While an eye exam was a must to be in the boceprevir trial a psych exam was not. And i believe they try to use only the most experienced doctors possible. Theres alot of work getting approved for a trial in a teaching hospital.

I think it is responsible and wise to refer a patient for a psych evaluation prior to treatment. Think of it like a baseline eye exam. Personally I don't want to take psych drugs during TX and for years afterward. That is yet another reason I am trying to get into a trial for a treatment that doesn't require them if I can. However, if I was going to take IFN and Ribavirin and needed such drugs I would much rather a specialist was prescribing them and monitoring my condition. I would imagine that since psychosis would be a treatment stopper, some patients would try to hide it too. I have noticed that the more experienced and sophisticated doctors are with HCV treatment, e.g. Researchers and professors the more likely they are to recommended a psych evaluation and to explore starting people on medication prior to treatment.

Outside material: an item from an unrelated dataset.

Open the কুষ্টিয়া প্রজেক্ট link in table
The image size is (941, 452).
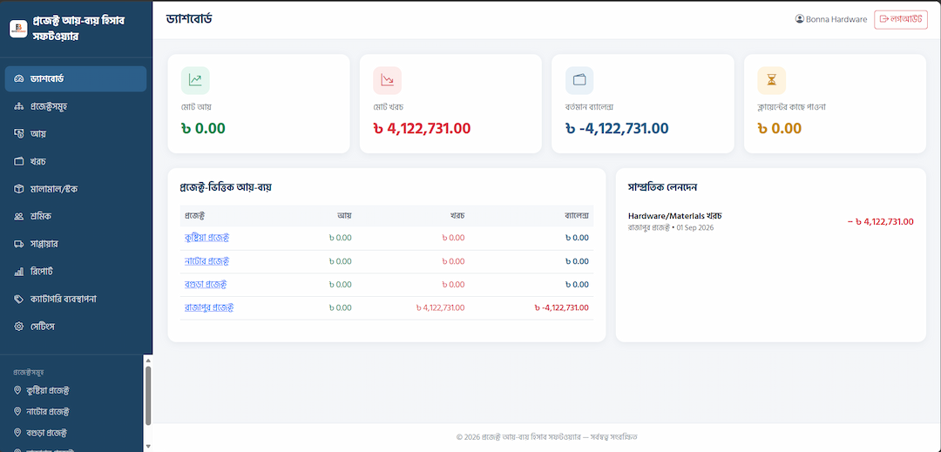(206, 238)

To quote one of my specialists Interferon blocks neurotransmitters. Did it ever! "Combo" treatment reduced my working memory to almost nothing by around the 4th week. I could barely work at all except to do a few routine tasks with documented procedure step one do this, step two do that.

I was stunned to see that these drugs are approved for children with GT 2 or 3. I suppose they think that 6 months exposure is worht the risks. What on earth would that do to a developing brain?

I think some doctors refer their patients for a psych. eval prior to treatment and some do not. My doctor does refer patients to a psychiatrist for an evaluation prior to treatment. My doctor is cautious and want all of the bases covered. She also does weekly lab work and weekly office visits for the first 3 months.

Well mine does .

"PegIntron in combination with REBETOL is indicated in patients with genotypes other than 1, pediatric patients (3-17 years of age),"

Hmmm, something tells me if its ok to give to a 3 year old then i don't think we should worry to much.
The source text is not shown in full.